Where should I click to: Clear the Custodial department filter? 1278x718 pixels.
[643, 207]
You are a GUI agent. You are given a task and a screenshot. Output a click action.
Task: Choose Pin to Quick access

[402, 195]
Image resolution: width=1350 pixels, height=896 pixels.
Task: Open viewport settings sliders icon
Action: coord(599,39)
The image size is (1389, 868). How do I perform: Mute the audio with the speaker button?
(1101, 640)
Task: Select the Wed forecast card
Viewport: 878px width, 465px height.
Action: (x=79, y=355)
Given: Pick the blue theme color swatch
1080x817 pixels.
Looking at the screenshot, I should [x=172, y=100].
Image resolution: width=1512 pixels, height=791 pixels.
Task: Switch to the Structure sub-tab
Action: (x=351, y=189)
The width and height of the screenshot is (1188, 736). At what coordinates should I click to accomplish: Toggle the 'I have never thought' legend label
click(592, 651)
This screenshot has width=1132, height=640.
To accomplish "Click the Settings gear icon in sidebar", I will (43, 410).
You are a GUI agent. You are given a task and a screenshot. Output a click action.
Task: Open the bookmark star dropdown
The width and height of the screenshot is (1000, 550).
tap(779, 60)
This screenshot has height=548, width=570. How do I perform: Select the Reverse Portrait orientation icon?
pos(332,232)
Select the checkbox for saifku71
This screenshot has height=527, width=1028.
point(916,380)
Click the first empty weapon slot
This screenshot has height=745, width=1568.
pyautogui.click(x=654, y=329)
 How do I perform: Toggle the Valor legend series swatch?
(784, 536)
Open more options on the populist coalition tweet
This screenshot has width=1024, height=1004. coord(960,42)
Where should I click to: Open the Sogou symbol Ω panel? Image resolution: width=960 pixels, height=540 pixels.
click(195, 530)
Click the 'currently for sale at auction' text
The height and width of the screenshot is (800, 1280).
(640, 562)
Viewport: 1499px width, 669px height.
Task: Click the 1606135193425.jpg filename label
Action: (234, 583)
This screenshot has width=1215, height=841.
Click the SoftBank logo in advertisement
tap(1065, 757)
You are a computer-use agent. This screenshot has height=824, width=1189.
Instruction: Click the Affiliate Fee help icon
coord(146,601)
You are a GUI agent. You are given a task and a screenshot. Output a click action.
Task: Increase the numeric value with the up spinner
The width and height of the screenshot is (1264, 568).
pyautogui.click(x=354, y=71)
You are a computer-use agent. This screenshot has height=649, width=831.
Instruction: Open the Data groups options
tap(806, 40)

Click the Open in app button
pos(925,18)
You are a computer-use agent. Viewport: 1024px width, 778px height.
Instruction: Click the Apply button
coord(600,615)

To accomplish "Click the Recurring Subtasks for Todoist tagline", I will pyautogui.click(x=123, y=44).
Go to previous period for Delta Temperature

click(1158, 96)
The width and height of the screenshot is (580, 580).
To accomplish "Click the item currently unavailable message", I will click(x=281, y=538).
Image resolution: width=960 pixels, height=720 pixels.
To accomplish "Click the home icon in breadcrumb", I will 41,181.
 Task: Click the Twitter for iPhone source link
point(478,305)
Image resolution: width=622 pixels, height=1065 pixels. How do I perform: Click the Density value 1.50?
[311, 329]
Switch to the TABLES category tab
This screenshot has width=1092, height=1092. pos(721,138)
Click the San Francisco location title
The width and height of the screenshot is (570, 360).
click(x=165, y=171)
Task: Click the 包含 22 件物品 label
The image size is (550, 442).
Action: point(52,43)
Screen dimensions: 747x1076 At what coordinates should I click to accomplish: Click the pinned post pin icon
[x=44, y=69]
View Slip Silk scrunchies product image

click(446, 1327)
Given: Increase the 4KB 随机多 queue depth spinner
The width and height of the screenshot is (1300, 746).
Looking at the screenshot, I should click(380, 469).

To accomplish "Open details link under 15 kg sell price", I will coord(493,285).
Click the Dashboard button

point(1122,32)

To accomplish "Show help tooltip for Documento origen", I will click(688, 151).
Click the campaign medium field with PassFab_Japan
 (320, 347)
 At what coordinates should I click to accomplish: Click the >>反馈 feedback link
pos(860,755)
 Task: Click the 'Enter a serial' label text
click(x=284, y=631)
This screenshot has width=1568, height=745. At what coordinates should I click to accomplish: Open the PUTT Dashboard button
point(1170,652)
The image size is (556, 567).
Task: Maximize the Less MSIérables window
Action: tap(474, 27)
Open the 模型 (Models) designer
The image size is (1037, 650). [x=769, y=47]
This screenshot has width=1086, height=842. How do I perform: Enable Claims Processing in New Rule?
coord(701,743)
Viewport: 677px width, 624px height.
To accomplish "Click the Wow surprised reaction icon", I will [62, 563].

========

## WHAT NEEDS TO BE DONE:
Each record above is to be reproduced exactly, in full.

## EXERCISE ANSWER:
Where should I click to: Clear the Custodial department filter? 1278x718 pixels.
[643, 207]
You are a GUI agent. You are given a task and a screenshot. Output a click action.
Task: Choose Pin to Quick access

[402, 195]
Image resolution: width=1350 pixels, height=896 pixels.
Task: Open viewport settings sliders icon
Action: coord(599,39)
The image size is (1389, 868). How do I perform: Mute the audio with the speaker button?
(1101, 640)
Task: Select the Wed forecast card
Viewport: 878px width, 465px height.
Action: (x=79, y=355)
Given: Pick the blue theme color swatch
1080x817 pixels.
Looking at the screenshot, I should [x=172, y=100].
Image resolution: width=1512 pixels, height=791 pixels.
Task: Switch to the Structure sub-tab
Action: (x=351, y=189)
The width and height of the screenshot is (1188, 736). At what coordinates should I click to accomplish: Toggle the 'I have never thought' legend label
click(592, 651)
This screenshot has width=1132, height=640.
To accomplish "Click the Settings gear icon in sidebar", I will (43, 410).
You are a GUI agent. You are given a task and a screenshot. Output a click action.
Task: Open the bookmark star dropdown
The width and height of the screenshot is (1000, 550).
tap(779, 60)
This screenshot has height=548, width=570. How do I perform: Select the Reverse Portrait orientation icon?
pos(332,232)
Select the checkbox for saifku71
This screenshot has height=527, width=1028.
point(916,380)
Click the first empty weapon slot
This screenshot has height=745, width=1568.
pyautogui.click(x=654, y=329)
 How do I perform: Toggle the Valor legend series swatch?
(784, 536)
Open more options on the populist coalition tweet
This screenshot has width=1024, height=1004. coord(960,42)
Where should I click to: Open the Sogou symbol Ω panel? Image resolution: width=960 pixels, height=540 pixels.
click(195, 530)
Click the 'currently for sale at auction' text
The height and width of the screenshot is (800, 1280).
(640, 562)
Viewport: 1499px width, 669px height.
Task: Click the 1606135193425.jpg filename label
Action: (234, 583)
This screenshot has width=1215, height=841.
Click the SoftBank logo in advertisement
tap(1065, 757)
You are a computer-use agent. This screenshot has height=824, width=1189.
Instruction: Click the Affiliate Fee help icon
coord(146,601)
You are a GUI agent. You are given a task and a screenshot. Output a click action.
Task: Increase the numeric value with the up spinner
The width and height of the screenshot is (1264, 568).
pyautogui.click(x=354, y=71)
You are a computer-use agent. This screenshot has height=649, width=831.
Instruction: Open the Data groups options
tap(806, 40)

Click the Open in app button
pos(925,18)
You are a computer-use agent. Viewport: 1024px width, 778px height.
Instruction: Click the Apply button
coord(600,615)

To accomplish "Click the Recurring Subtasks for Todoist tagline", I will pyautogui.click(x=123, y=44).
Go to previous period for Delta Temperature

click(1158, 96)
The width and height of the screenshot is (580, 580).
To accomplish "Click the item currently unavailable message", I will click(x=281, y=538).
Image resolution: width=960 pixels, height=720 pixels.
To accomplish "Click the home icon in breadcrumb", I will 41,181.
 Task: Click the Twitter for iPhone source link
point(478,305)
Image resolution: width=622 pixels, height=1065 pixels. How do I perform: Click the Density value 1.50?
[311, 329]
Switch to the TABLES category tab
This screenshot has width=1092, height=1092. pos(721,138)
Click the San Francisco location title
The width and height of the screenshot is (570, 360).
click(x=165, y=171)
Task: Click the 包含 22 件物品 label
The image size is (550, 442).
Action: point(52,43)
Screen dimensions: 747x1076 At what coordinates should I click to accomplish: Click the pinned post pin icon
[x=44, y=69]
View Slip Silk scrunchies product image

click(446, 1327)
Given: Increase the 4KB 随机多 queue depth spinner
The width and height of the screenshot is (1300, 746).
Looking at the screenshot, I should click(380, 469).

To accomplish "Open details link under 15 kg sell price", I will coord(493,285).
Click the Dashboard button

point(1122,32)

To accomplish "Show help tooltip for Documento origen", I will click(688, 151).
Click the campaign medium field with PassFab_Japan
 (320, 347)
 At what coordinates should I click to accomplish: Click the >>反馈 feedback link
pos(860,755)
 Task: Click the 'Enter a serial' label text
click(x=284, y=631)
This screenshot has width=1568, height=745. At what coordinates should I click to accomplish: Open the PUTT Dashboard button
point(1170,652)
The image size is (556, 567).
Task: Maximize the Less MSIérables window
Action: tap(474, 27)
Open the 模型 (Models) designer
The image size is (1037, 650). [x=769, y=47]
This screenshot has width=1086, height=842. How do I perform: Enable Claims Processing in New Rule?
coord(701,743)
Viewport: 677px width, 624px height.
To accomplish "Click the Wow surprised reaction icon", I will [62, 563].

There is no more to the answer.